Databricks Data Engineer Professional Certification Flashcards
https://www.databricks.com/sites/default/files/2025-02/databricks-certified-data-engineer-professional-exam-guide-1-mar-2025.pdf (59 cards)
Explain how Delta Lake uses the transaction log and cloud object storage to guarantee atomicity and durability
- The transaction log only records transactions that execute fully and completely.
- Databricks inherits the durability guarantees of the cloud object storage on which the data is stored.
https://docs.databricks.com/aws/en/lakehouse/acid
Describe how Delta Lake’s Optimistic Concurrency Control provides isolation, and which transactions might conflict
By checking for conflicts only at the time of commit, rather than throughout the entire transaction.
https://docs.databricks.com/aws/en/optimizations/isolation-level
Describe basic functionality of Delta clone.
- A deep clone copies metadata and data, including stream and
copy into
metadata - A shallow clone copies metadata (excluding stream and
copy into
metadata) only, and retains a reference to the original data files
https://docs.databricks.com/aws/en/delta/clone
What is a Spark watermark?
- In stream processing, a watermark is an Apache Spark feature that can define a time-based threshold for processing data when performing stateful operations such as aggregations.
- Spark waits to close and output the windowed aggregation until the max event time seen, minus the specified watermark, is greater than the upper bound of the window.
What is Bloom Filtering?
A Bloom filter index is a space-efficient data structure that enables data skipping on chosen columns, particularly for fields containing arbitrary text.
CREATE BLOOMFILTER INDEX ON TABLE table_name FOR COLUMNS(column_name OPTIONS (fpp=0.1, numItems=5000))
Databricks Bloom filter indexes consist of a data skipping index for each data file.
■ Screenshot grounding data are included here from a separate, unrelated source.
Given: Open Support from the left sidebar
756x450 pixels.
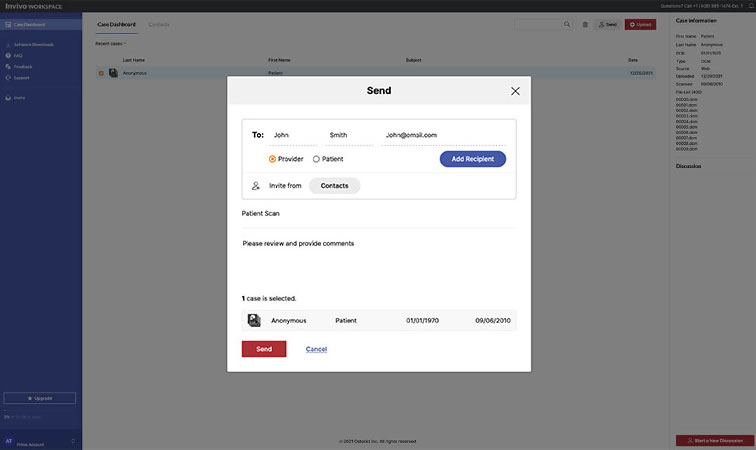Looking at the screenshot, I should tap(22, 77).
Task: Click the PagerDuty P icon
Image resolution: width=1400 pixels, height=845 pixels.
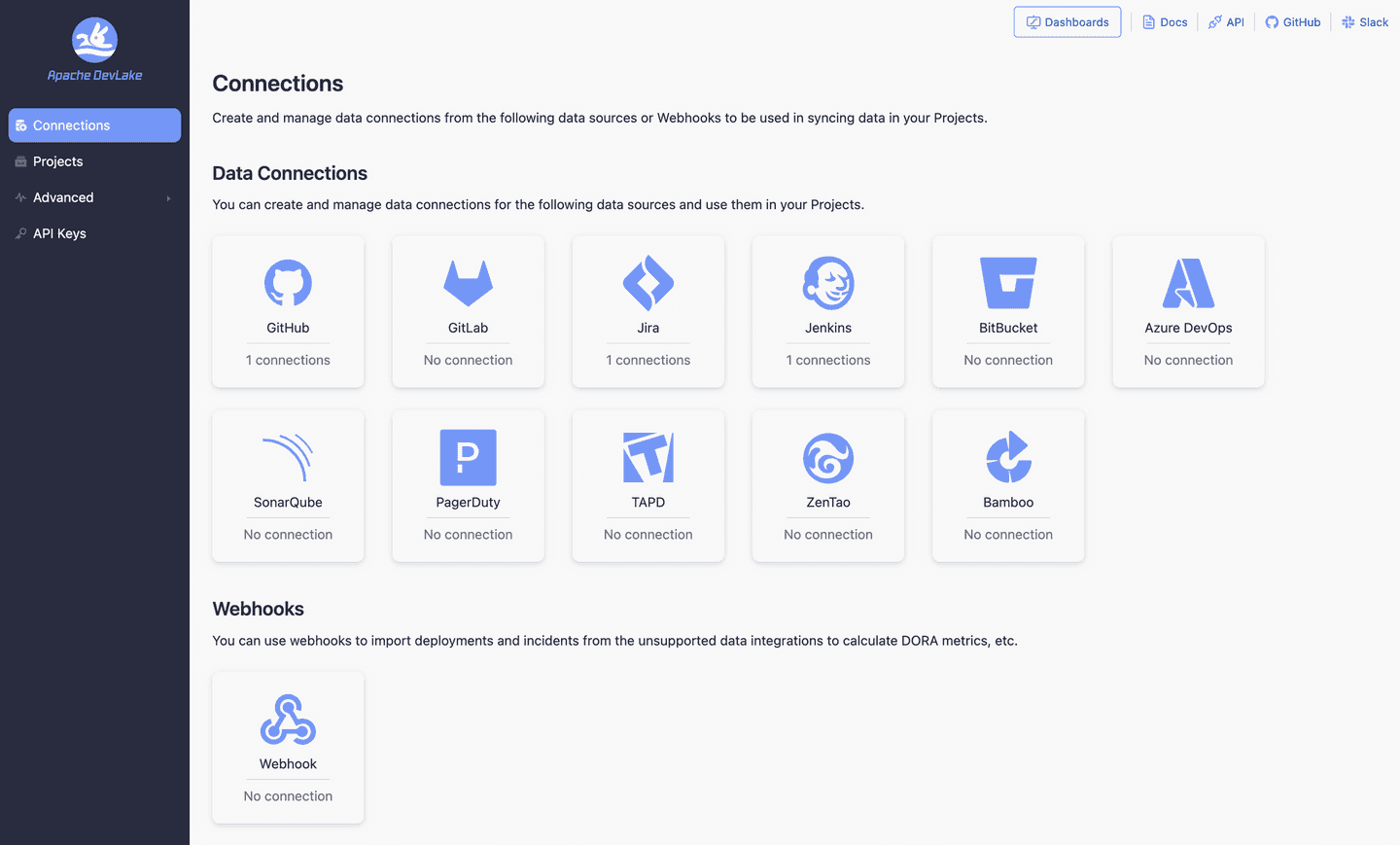Action: point(468,457)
The Bloom filter index can be used to determine that a column value is definitively not in the file, or that it is probably in the file. Before reading a file Databricks checks the index file, and the file is read only if the index indicates that the file might match a data filter.
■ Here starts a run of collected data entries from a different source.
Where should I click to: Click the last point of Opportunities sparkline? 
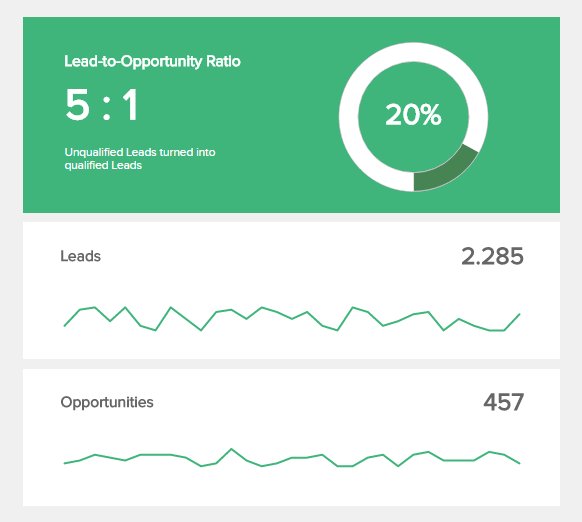520,463
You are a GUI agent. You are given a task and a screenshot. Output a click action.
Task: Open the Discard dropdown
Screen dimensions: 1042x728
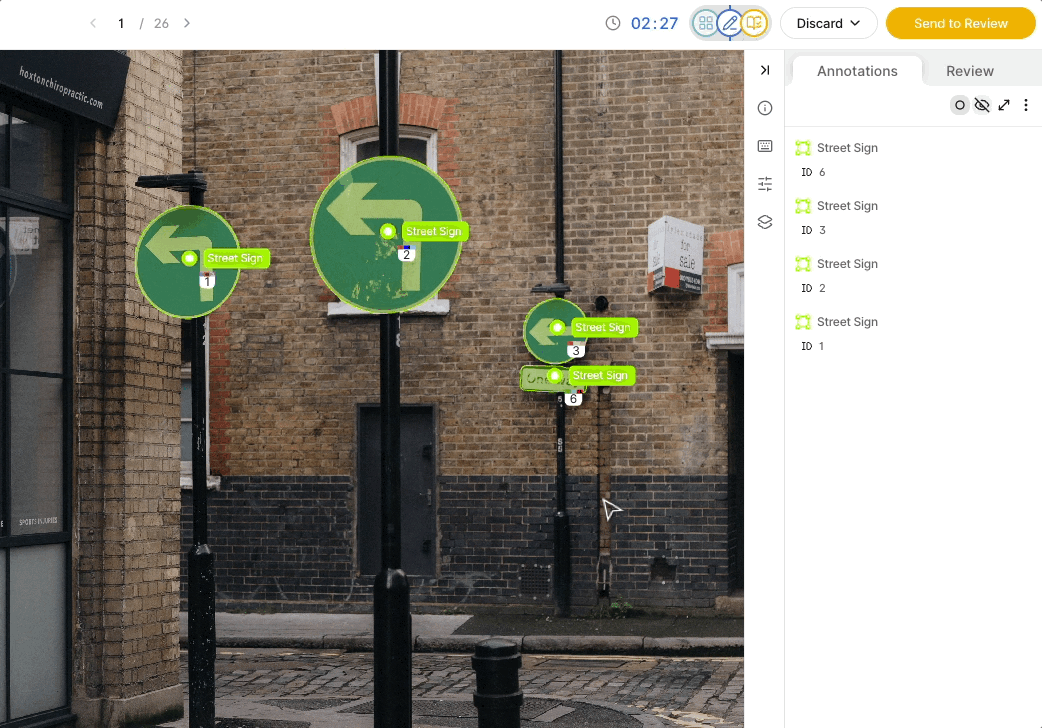(x=829, y=23)
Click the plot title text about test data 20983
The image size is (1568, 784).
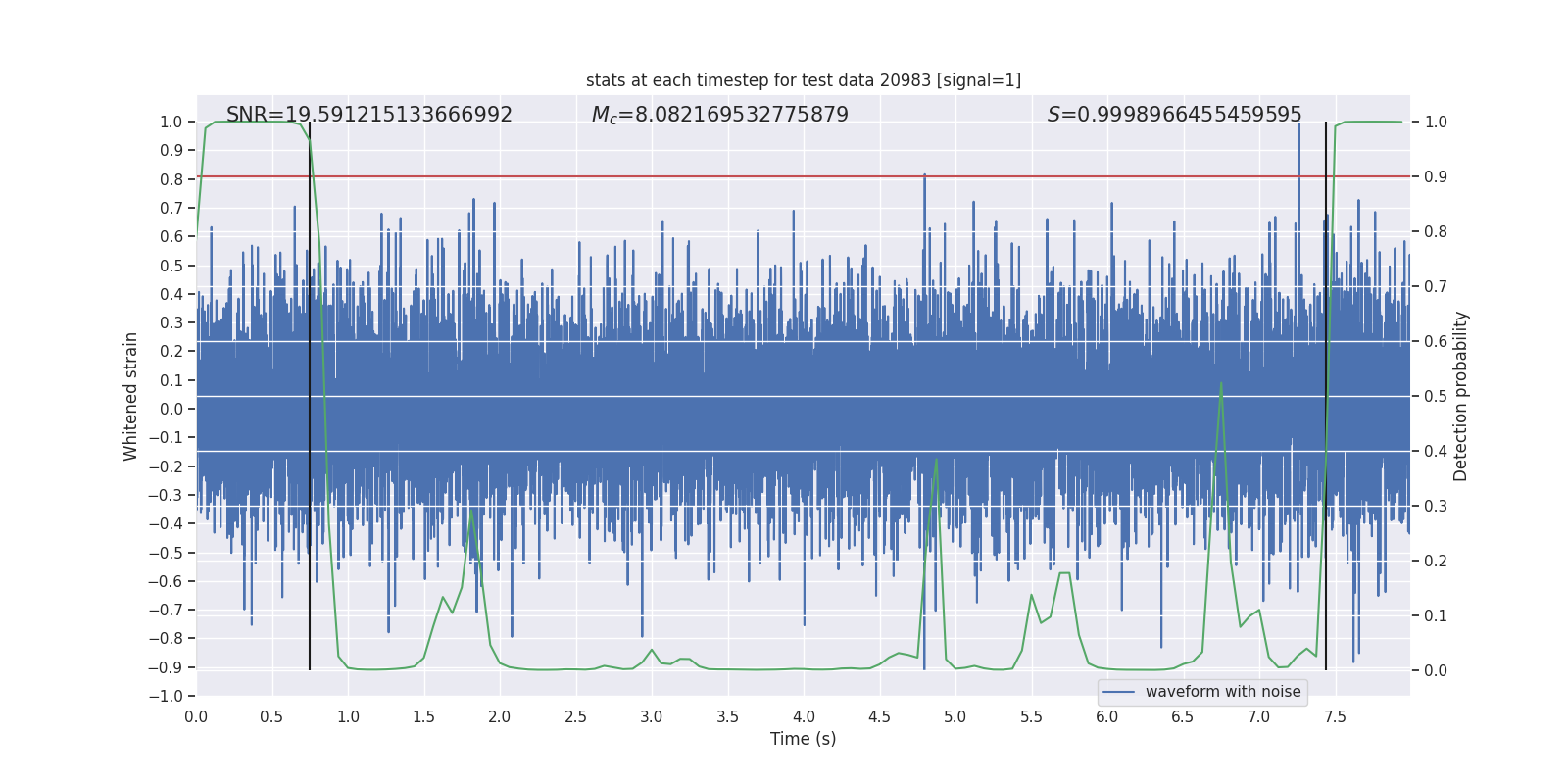click(x=804, y=80)
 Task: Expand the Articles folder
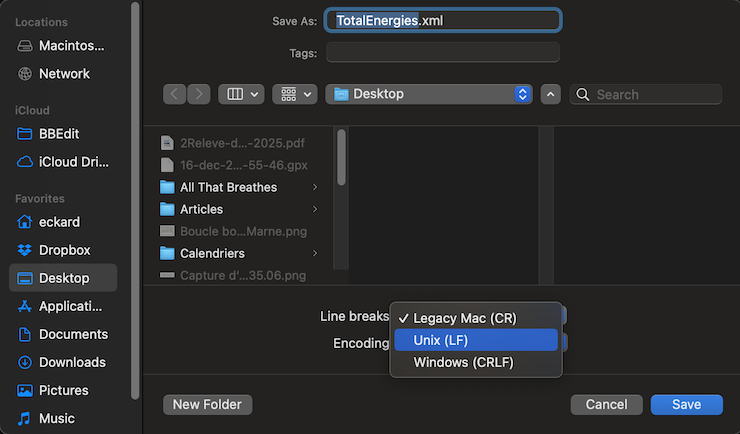315,209
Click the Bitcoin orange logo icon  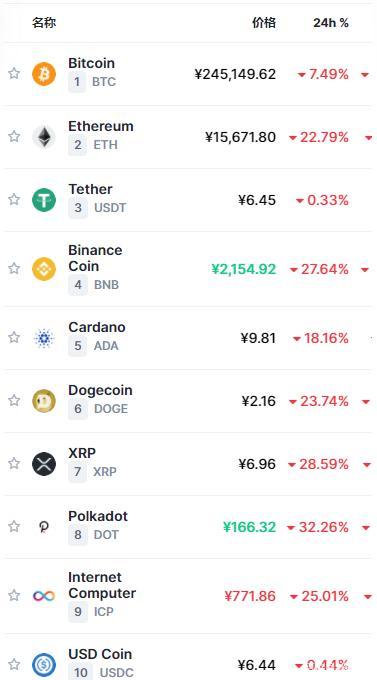(x=44, y=74)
Predictive I/O outperforms bloom filters.
What is predictive optimization?
Predictive optimization removes the need to manually manage maintenance operations for Unity Catalog managed tables on Databricks.
With predictive optimization enabled, Databricks automatically does the following:
- Identifies tables that would benefit from maintenance operations and queues these operations to run.
- Collects statistics when data is written to a managed table.
- Maintenance operations are run as necessary, eliminating both unnecessary runs for maintenance operations and the burden associated with tracking and troubleshooting performance.
https://docs.databricks.com/aws/en/optimizations/predictive-optimization
What is ZOrdering?
Z-ordering is a technique to colocate related information in the same set of files. This co-locality is automatically used by Delta Lake on Databricks data-skipping algorithms. This behavior dramatically reduces the amount of data that Delta Lake on Databricks needs to read. To Z-order data, you specify the columns to order on in the ZORDER BY clause:
OPTIMIZE events WHERE date >= current_timestamp() - INTERVAL 1 day ZORDER BY (eventType)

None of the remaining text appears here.